Kingston Cemetery CD

KINGSTON CEMETERY CD

 

HGS are very pleased to announce that a new CD is now available to buy for Kingston Cemetery, Portsmouth.  The CD costs £10.00 and is available from our Research Centre in Cosham.  It can be purchased in person, by post, through the sales section of our website or through our Bookstall.

HGS started recording the memorial inscriptions for Kingston Cemetery in 1984, when it was noticed that a kerb removal programme was taking place.   Members of the Portsmouth Group, including Miss Chadwick, Blanche Hunt, Val Casey, Mrs Hemensley, Sarah Iredale, Norma Smith, Dolina Clarke, Mr Birt, Mr and Mrs Love and Betty  Haughey completed nine plots in 1985.  To start with they just kept ahead of the workmen, but with bad weather and a step up in work power they were overtaken.

Transcribing and indexing continued in subsequent years:  Stephen Thompson scanned and transcribed the early typescripts, Ron Kerridge and Eileen Davies completed the remaining plots.  Not all the gravestones listed are still present, some have been vandalised or removed when graves have been reclaimed.

The burial registers of the cemetery are held at Milton Cemetery Office, Milton Road, Milton, Portsmouth, PO4 8RS.

Tel:  023 92 732559

Email:  cemeteries@portsmouthcc.gov.uk

HGS wishes to thank the staff at Milton Cemetery Office – Gerry, Steve and Jacqui – for their invaluable help and advice during the final checking which included identifying as many as possible of the illegible memorials and those without surnames.

A thank you also to Eileen Davies of HGS Research Centre who has been instrumental in the final putting together of all the material and writing the brief history of the cemetery shown below and on the CD.  Thanks also to Trevor Bumstead for his work in the production of the CD.

A brief history of Kingston Cemetery, Portsmouth

Kingston Cemetery was dedicated by the Bishop of Winchester on 26 December 1855 and opened for burials on I January 1856.  According to local tradition the opening was marked by an unseemly race along St Mary’s Road by hearses from two different undertakers eager to be credited with the first burial.  The main entrance is in St Mary’s Road next to the railway line.  On the other side of the railway is the former Kingston Prison.  In 1866, 1878 and 1889 the cemetery was extended, eventually north to New Road and west to George Street and covers 52 acres.
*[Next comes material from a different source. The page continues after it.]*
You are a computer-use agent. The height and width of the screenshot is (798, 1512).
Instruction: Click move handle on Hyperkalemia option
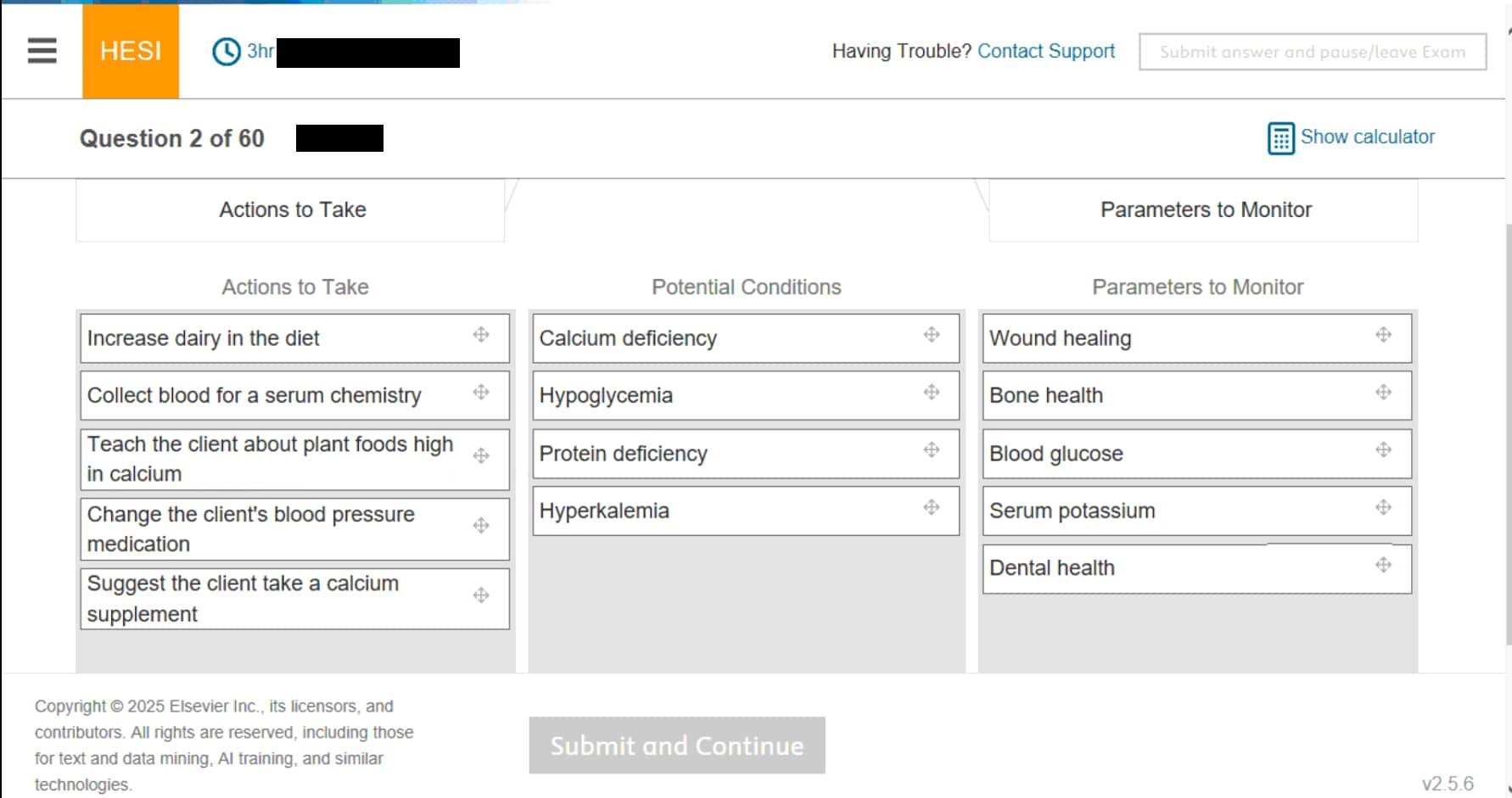coord(932,508)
The other gateway, designed by A E Cogswell, erected in New Road in 1891 is the more imposing one.  A tree-lined avenue joins the two entrances.

The first person to be buried in the cemetery was a Mr Benjamin, a plot was later named after him.  Near the St Mary’s Road entrance is a monument in memory of the men killed in 1878 on board HMS Thunderer when a boiler exploded.  Near the New Road entrance in Pinks Plot is the grave of Ada Frances Harriet JONES whose first husband, Charles CRUMPLIN, a steward “answered duty’s call on SS Titantic April 15th 1912”.  Elizabeth E PETERS, who was the authoress of “The History of Pembroke Dock” is buried in Gills plot, which is on the righthand side as you enter the cemetery from New Road.